Okay, being the gentlemanly fellow I am, I dropped aforementioned damily at the door and went to park the car.
It's what us guys do - along with hold the Missus' purse if needed and (occasionally) buy those monthly necessities.
If ya'll can't do either of these... MAN THE FUCK UP!
Anyway, I was off taking the rig (80-something Camry) to find a spot and ran into one of those insane situations where otherwise rational people will hold up car after car just so they can park close to the door and save their fat ass some steps.
Okay, to my right: a line of three or four cars. To my left: a brand-new (You'll soon find out how I know this) beige, Toyota Land Cruiser.
Now, dead ahead is a space.
Empty.
Land Cruiser could have taken it but didn't. Not my lookout.
It's close enough to the entrance for me and there's plenty of room between TLC (How the Land Cruiser shall be referred henceforth. It's got a nice ring) and the car ahead and I mean a lot of room - six feet away from each door as I drive through to claim said space.
Well, as soon as I started moving the line of cars did also - at the customary, parking lot crawling speed.

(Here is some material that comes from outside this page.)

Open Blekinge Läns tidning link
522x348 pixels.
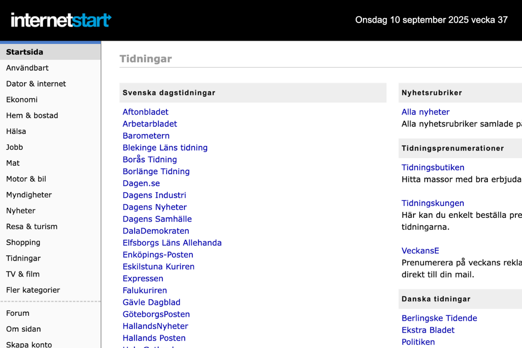(x=165, y=148)
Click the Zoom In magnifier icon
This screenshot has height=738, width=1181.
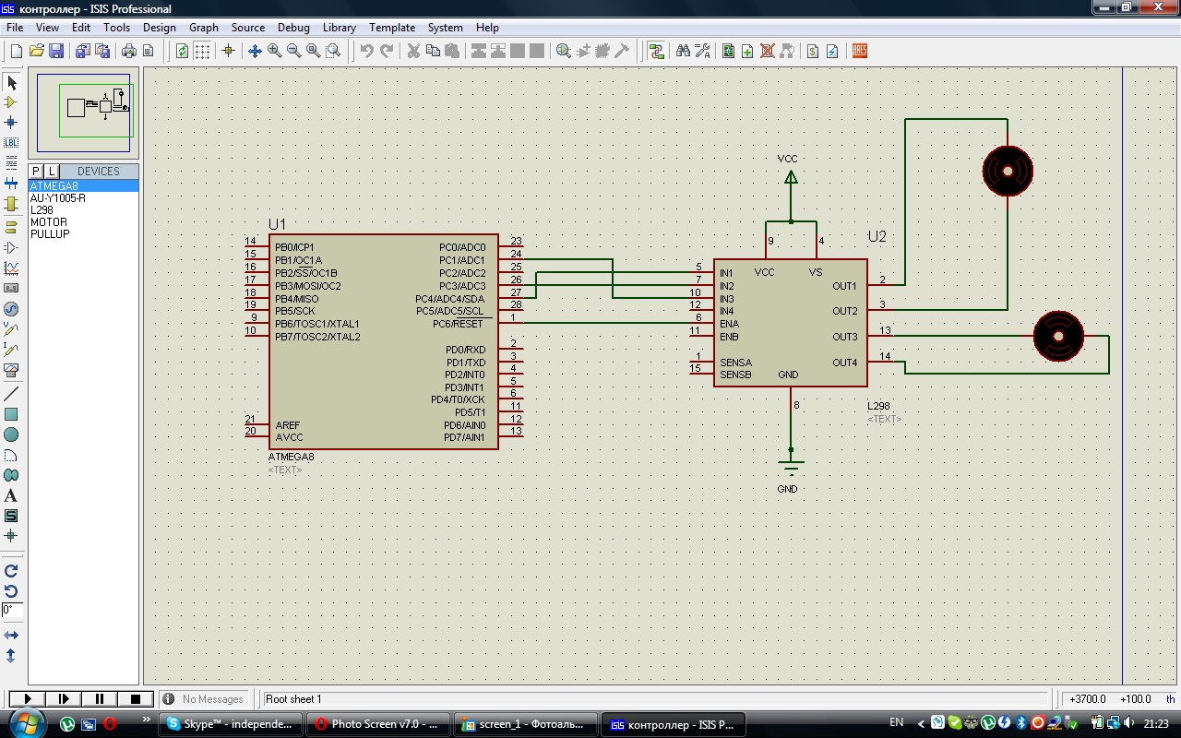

TLC honked at me but I'm out of her way so I waved my hand to acknowledge an awkward situation but - no paint scratched.
Then, the pleasant woman in TLC screamed: "YOU'RE A FUCKING DICK!"
I pulled in and she pulled in a few spaces to the right and my thought was to sit a bit and let Ms Hothead get out of the AO - while I finished my beer (Said beer didn't exist in reality of course but was a "virtual beer" provided by a caring professional).

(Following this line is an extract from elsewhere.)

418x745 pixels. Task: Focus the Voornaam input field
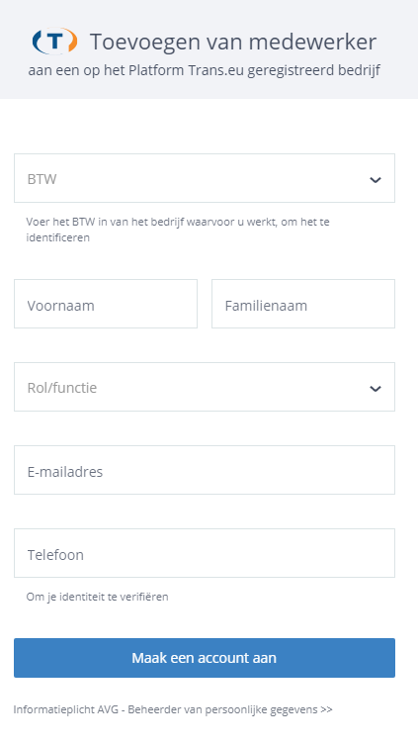[106, 304]
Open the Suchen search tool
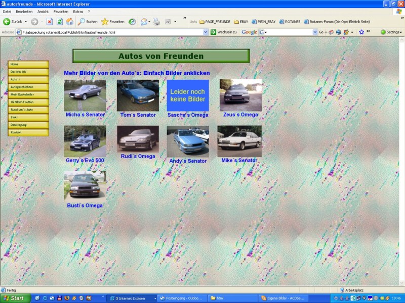The image size is (405, 303). (x=87, y=22)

Well, Barbie (The moniker by which she shall be referred from now on - and Skipper, her daughter, 17ish. I know, Skipper was Barbie's sister but let's keep the focus) climbed out of the "brand new" TLC and came over to my car.
Mom screamed more of the same "fucking dick" shit (Note to assholes: If you're going to engage people in public, get some fucking rhetorical material) and flipped me off which of course was an entirely new occurrence to me and left me aghast, aghast I tells ya'.
She came as far as the car window while I politely pointed out that the space was there had she wanted it and that, if I'd "cut her off" it was at a snail's pace and slowed her down by a second or two (I'm being generous).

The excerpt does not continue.